[Data to use]
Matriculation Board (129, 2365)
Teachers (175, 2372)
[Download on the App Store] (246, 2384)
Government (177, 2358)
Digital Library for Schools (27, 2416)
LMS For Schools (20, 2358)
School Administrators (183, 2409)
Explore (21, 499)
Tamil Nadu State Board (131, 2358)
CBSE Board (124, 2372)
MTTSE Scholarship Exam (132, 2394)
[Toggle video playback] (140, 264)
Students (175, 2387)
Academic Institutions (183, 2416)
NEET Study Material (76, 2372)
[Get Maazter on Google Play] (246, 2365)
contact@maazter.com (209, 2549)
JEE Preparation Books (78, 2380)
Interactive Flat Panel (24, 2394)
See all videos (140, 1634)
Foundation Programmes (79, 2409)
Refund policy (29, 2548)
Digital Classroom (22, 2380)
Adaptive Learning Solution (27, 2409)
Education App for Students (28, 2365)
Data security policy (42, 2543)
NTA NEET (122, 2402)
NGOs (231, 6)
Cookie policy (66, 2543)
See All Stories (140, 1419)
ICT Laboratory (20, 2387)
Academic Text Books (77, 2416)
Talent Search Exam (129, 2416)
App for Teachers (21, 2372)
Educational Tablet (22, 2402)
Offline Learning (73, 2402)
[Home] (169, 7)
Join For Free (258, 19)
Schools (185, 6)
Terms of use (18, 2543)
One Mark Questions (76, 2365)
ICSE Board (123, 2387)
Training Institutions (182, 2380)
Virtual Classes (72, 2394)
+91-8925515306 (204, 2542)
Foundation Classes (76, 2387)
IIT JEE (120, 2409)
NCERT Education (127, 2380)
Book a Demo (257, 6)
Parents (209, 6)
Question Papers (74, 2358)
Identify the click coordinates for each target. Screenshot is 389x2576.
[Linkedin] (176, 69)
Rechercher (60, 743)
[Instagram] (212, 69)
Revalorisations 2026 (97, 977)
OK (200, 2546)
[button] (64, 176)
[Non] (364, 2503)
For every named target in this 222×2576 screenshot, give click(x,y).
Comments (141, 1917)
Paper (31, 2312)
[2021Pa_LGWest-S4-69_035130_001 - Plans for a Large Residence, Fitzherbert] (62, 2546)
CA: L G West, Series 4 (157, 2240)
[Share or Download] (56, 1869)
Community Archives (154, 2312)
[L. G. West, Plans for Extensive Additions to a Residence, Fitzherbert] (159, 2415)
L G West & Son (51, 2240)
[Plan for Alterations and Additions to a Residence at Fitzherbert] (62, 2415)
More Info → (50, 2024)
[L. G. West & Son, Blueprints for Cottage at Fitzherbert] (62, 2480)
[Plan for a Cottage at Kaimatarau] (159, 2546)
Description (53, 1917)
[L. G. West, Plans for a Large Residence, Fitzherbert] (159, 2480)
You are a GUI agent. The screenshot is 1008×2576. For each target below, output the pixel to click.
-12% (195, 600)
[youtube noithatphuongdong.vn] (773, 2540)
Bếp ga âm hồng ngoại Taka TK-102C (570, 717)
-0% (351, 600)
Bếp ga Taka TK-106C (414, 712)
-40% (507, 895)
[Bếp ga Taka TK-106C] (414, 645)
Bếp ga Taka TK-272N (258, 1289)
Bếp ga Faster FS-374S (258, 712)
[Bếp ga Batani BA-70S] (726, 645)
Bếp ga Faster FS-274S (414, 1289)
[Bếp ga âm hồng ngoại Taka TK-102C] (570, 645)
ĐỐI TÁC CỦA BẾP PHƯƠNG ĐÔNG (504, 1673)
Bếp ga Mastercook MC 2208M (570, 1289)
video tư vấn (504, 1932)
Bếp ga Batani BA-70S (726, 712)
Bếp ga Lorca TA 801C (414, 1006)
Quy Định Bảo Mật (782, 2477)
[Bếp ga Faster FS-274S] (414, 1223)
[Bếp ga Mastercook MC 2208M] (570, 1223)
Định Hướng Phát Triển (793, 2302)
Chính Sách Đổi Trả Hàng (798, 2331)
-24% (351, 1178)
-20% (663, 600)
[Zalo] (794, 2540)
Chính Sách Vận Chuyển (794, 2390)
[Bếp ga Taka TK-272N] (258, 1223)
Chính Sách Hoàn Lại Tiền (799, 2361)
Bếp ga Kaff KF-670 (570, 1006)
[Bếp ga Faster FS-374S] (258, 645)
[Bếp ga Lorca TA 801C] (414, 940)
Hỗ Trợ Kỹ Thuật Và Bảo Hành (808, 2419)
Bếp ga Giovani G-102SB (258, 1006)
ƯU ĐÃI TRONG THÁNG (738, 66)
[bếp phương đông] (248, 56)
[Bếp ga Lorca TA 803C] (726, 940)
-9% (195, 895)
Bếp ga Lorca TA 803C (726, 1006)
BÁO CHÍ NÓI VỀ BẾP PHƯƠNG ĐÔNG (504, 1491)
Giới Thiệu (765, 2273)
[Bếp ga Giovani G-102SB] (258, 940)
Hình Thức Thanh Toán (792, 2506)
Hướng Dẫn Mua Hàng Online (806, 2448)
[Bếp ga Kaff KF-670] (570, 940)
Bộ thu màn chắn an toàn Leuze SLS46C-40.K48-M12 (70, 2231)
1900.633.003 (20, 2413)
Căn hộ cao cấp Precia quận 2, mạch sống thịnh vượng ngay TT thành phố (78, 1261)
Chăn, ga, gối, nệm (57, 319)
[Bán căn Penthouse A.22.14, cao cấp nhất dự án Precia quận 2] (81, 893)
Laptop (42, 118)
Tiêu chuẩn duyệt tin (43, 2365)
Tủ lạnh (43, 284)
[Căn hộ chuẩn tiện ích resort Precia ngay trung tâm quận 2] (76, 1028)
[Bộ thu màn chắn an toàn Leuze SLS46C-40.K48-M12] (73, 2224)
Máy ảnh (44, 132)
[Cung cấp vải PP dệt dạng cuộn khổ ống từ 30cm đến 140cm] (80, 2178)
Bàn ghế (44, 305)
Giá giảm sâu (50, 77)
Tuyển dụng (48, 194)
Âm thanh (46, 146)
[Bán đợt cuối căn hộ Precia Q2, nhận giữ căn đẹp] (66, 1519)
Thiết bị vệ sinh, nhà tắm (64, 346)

[What this task involves]
Everything from the line with "App for Teachers (21, 2372)" through the line with "[Share or Download] (56, 1869)" should be written out exactly as it appears above, end lines included, and nothing outside that range.

[Solution to the exercise]
App for Teachers (21, 2372)
Educational Tablet (22, 2402)
Offline Learning (73, 2402)
[Home] (169, 7)
Join For Free (258, 19)
Schools (185, 6)
Terms of use (18, 2543)
One Mark Questions (76, 2365)
ICSE Board (123, 2387)
Training Institutions (182, 2380)
Virtual Classes (72, 2394)
+91-8925515306 (204, 2542)
Foundation Classes (76, 2387)
IIT JEE (120, 2409)
NCERT Education (127, 2380)
Book a Demo (257, 6)
Parents (209, 6)
Question Papers (74, 2358)
Identify the click coordinates for each target. Screenshot is 389x2576.
[Linkedin] (176, 69)
Rechercher (60, 743)
[Instagram] (212, 69)
Revalorisations 2026 (97, 977)
OK (200, 2546)
[button] (64, 176)
[Non] (364, 2503)
For every named target in this 222×2576 screenshot, give click(x,y).
Comments (141, 1917)
Paper (31, 2312)
[2021Pa_LGWest-S4-69_035130_001 - Plans for a Large Residence, Fitzherbert] (62, 2546)
CA: L G West, Series 4 (157, 2240)
[Share or Download] (56, 1869)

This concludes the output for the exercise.